+++ Data records +++
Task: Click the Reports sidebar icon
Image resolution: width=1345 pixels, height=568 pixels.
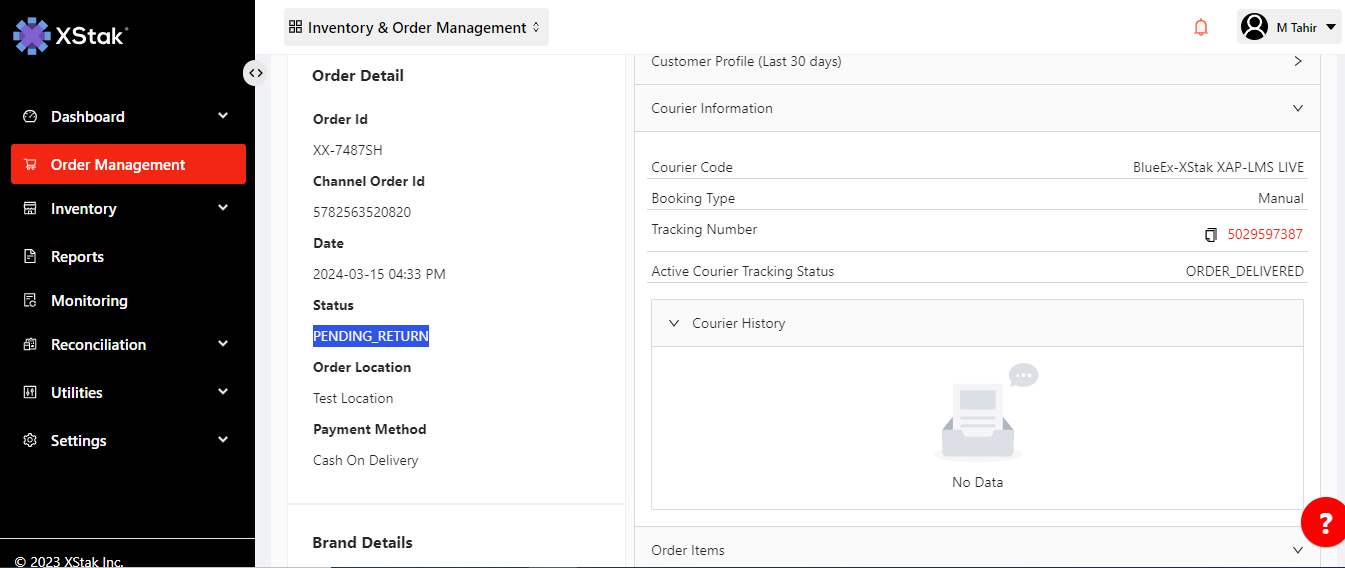Action: point(30,257)
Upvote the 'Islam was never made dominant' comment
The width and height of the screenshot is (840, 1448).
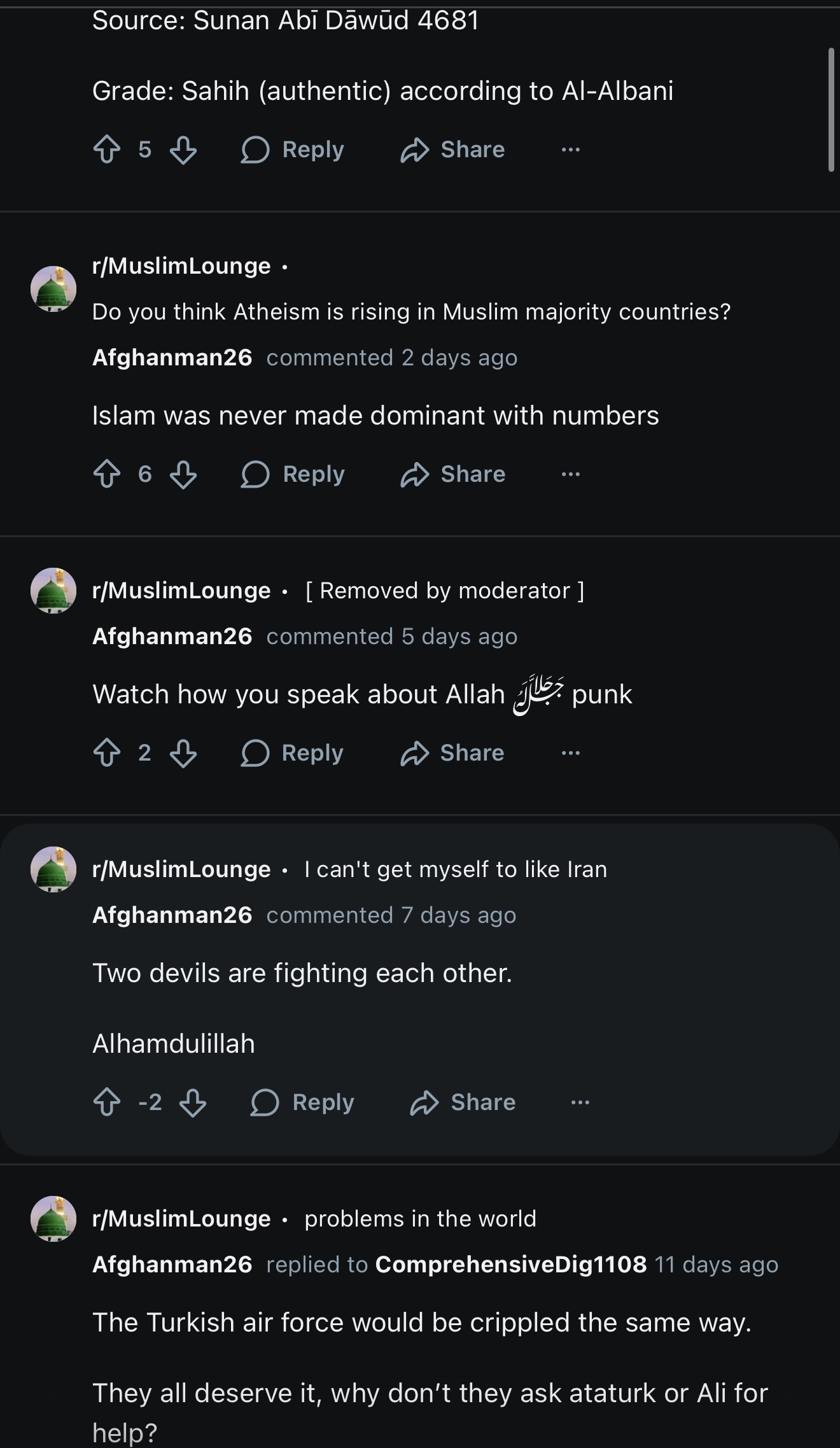[x=107, y=474]
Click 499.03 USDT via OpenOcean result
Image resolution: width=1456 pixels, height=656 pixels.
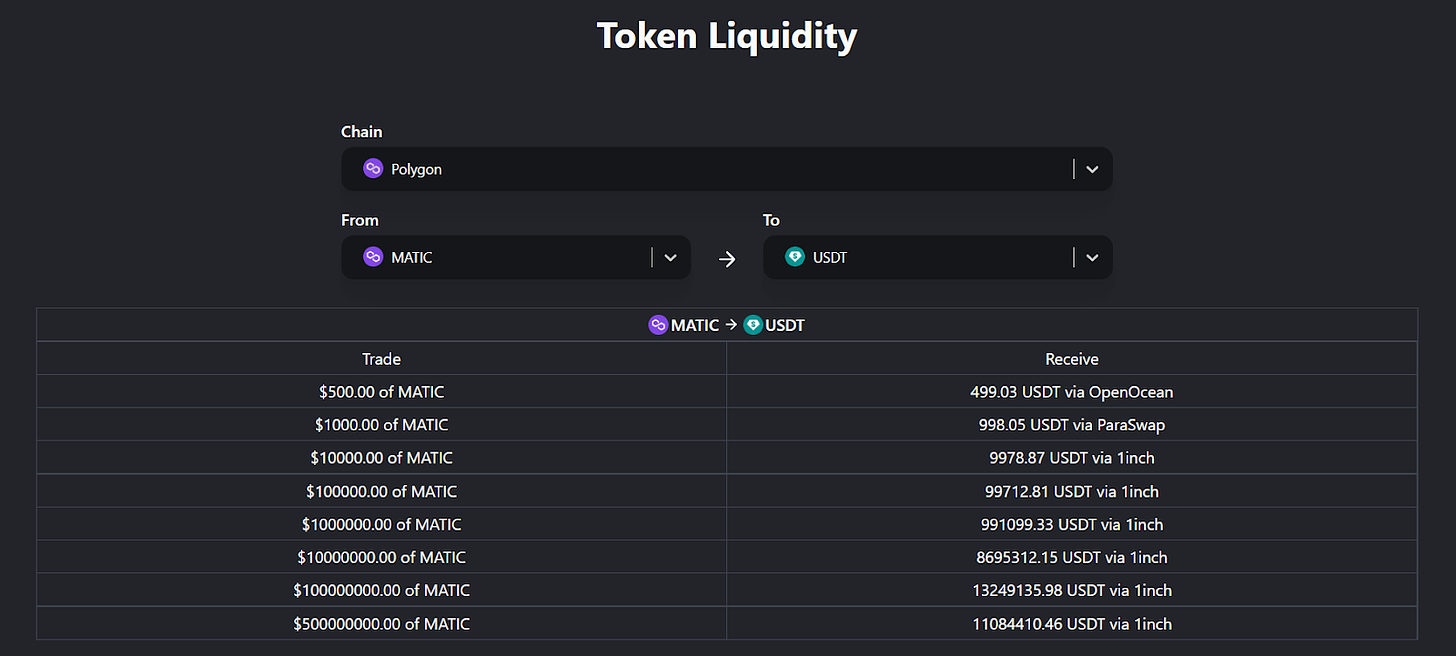click(x=1072, y=392)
+++
Set problem: Could you write out everything from the row containing "Click 499.03 USDT via OpenOcean result" down to the end of the rows again, swapping "Image resolution" for "Screenshot size" and keeping the rest unchanged? Please omit the pictures.

Solved problem:
Click 499.03 USDT via OpenOcean result
Screenshot size: width=1456 pixels, height=656 pixels.
click(x=1072, y=392)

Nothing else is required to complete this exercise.